# Problem details
All of the records must be given again exactly.

□ □ □ □ □

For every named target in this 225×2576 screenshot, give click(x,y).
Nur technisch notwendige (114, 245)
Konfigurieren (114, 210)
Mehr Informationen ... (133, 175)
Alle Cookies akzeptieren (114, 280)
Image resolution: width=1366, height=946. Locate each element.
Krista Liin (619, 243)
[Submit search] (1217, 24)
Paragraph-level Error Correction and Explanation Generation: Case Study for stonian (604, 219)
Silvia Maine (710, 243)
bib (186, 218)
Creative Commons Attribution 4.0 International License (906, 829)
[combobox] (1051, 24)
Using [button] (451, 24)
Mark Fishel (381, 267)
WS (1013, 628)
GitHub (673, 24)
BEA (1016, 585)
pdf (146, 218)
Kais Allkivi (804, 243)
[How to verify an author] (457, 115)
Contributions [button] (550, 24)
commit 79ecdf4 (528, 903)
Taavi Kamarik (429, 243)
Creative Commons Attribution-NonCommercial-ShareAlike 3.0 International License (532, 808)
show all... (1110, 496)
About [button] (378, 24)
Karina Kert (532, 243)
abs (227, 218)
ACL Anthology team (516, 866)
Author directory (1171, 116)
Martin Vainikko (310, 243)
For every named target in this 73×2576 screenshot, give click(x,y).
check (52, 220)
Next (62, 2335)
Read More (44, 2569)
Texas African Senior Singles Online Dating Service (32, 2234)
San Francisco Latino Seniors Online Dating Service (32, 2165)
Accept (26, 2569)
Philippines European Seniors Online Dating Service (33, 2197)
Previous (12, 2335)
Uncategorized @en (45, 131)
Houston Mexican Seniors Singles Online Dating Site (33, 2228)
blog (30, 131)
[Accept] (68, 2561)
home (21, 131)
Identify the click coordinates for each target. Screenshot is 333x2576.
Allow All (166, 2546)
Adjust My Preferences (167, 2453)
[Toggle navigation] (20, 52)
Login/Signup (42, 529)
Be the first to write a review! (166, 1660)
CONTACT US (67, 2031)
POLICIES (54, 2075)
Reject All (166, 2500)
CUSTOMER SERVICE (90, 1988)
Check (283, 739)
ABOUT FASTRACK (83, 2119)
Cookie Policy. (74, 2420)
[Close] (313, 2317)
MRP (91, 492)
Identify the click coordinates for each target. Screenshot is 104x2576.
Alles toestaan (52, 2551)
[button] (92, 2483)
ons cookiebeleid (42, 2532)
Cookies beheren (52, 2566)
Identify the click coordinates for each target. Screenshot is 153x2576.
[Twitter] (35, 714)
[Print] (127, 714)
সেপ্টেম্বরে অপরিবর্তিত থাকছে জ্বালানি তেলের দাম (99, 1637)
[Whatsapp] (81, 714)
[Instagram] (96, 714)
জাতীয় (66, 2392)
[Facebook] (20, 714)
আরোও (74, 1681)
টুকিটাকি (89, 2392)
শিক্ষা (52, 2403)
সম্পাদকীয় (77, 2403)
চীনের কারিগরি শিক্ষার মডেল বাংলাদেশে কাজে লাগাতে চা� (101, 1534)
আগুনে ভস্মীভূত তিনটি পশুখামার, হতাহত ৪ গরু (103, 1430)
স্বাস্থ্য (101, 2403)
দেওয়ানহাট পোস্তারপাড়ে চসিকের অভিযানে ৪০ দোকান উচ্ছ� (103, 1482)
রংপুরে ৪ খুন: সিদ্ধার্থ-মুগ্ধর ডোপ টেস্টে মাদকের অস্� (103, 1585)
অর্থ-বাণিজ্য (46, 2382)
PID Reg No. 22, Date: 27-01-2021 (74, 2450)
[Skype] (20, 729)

□ □ □ □ □

# Answer space
For every named target in this 225×2576 screenshot, give click(x,y).
Nur technisch notwendige (114, 245)
Konfigurieren (114, 210)
Mehr Informationen ... (133, 175)
Alle Cookies akzeptieren (114, 280)
Image resolution: width=1366, height=946. Locate each element.
Krista Liin (619, 243)
[Submit search] (1217, 24)
Paragraph-level Error Correction and Explanation Generation: Case Study for stonian (604, 219)
Silvia Maine (710, 243)
bib (186, 218)
Creative Commons Attribution 4.0 International License (906, 829)
[combobox] (1051, 24)
Using [button] (451, 24)
Mark Fishel (381, 267)
WS (1013, 628)
GitHub (673, 24)
BEA (1016, 585)
pdf (146, 218)
Kais Allkivi (804, 243)
[How to verify an author] (457, 115)
Contributions [button] (550, 24)
commit 79ecdf4 (528, 903)
Taavi Kamarik (429, 243)
Creative Commons Attribution-NonCommercial-ShareAlike 3.0 International License (532, 808)
show all... (1110, 496)
About [button] (378, 24)
Karina Kert (532, 243)
abs (227, 218)
ACL Anthology team (516, 866)
Author directory (1171, 116)
Martin Vainikko (310, 243)
For every named target in this 73×2576 screenshot, give click(x,y).
check (52, 220)
Next (62, 2335)
Read More (44, 2569)
Texas African Senior Singles Online Dating Service (32, 2234)
San Francisco Latino Seniors Online Dating Service (32, 2165)
Accept (26, 2569)
Philippines European Seniors Online Dating Service (33, 2197)
Previous (12, 2335)
Uncategorized @en (45, 131)
Houston Mexican Seniors Singles Online Dating Site (33, 2228)
blog (30, 131)
[Accept] (68, 2561)
home (21, 131)
Identify the click coordinates for each target. Screenshot is 333x2576.
Allow All (166, 2546)
Adjust My Preferences (167, 2453)
[Toggle navigation] (20, 52)
Login/Signup (42, 529)
Be the first to write a review! (166, 1660)
CONTACT US (67, 2031)
POLICIES (54, 2075)
Reject All (166, 2500)
CUSTOMER SERVICE (90, 1988)
Check (283, 739)
ABOUT FASTRACK (83, 2119)
Cookie Policy. (74, 2420)
[Close] (313, 2317)
MRP (91, 492)
Identify the click coordinates for each target. Screenshot is 104x2576.
Alles toestaan (52, 2551)
[button] (92, 2483)
ons cookiebeleid (42, 2532)
Cookies beheren (52, 2566)
Identify the click coordinates for each target. Screenshot is 153x2576.
[Twitter] (35, 714)
[Print] (127, 714)
সেপ্টেম্বরে অপরিবর্তিত থাকছে জ্বালানি তেলের দাম (99, 1637)
[Whatsapp] (81, 714)
[Instagram] (96, 714)
জাতীয় (66, 2392)
[Facebook] (20, 714)
আরোও (74, 1681)
টুকিটাকি (89, 2392)
শিক্ষা (52, 2403)
সম্পাদকীয় (77, 2403)
চীনের কারিগরি শিক্ষার মডেল বাংলাদেশে কাজে লাগাতে চা� (101, 1534)
আগুনে ভস্মীভূত তিনটি পশুখামার, হতাহত ৪ গরু (103, 1430)
স্বাস্থ্য (101, 2403)
দেওয়ানহাট পোস্তারপাড়ে চসিকের অভিযানে ৪০ দোকান উচ্ছ� (103, 1482)
রংপুরে ৪ খুন: সিদ্ধার্থ-মুগ্ধর ডোপ টেস্টে মাদকের অস্� (103, 1585)
অর্থ-বাণিজ্য (46, 2382)
PID Reg No. 22, Date: 27-01-2021 (74, 2450)
[Skype] (20, 729)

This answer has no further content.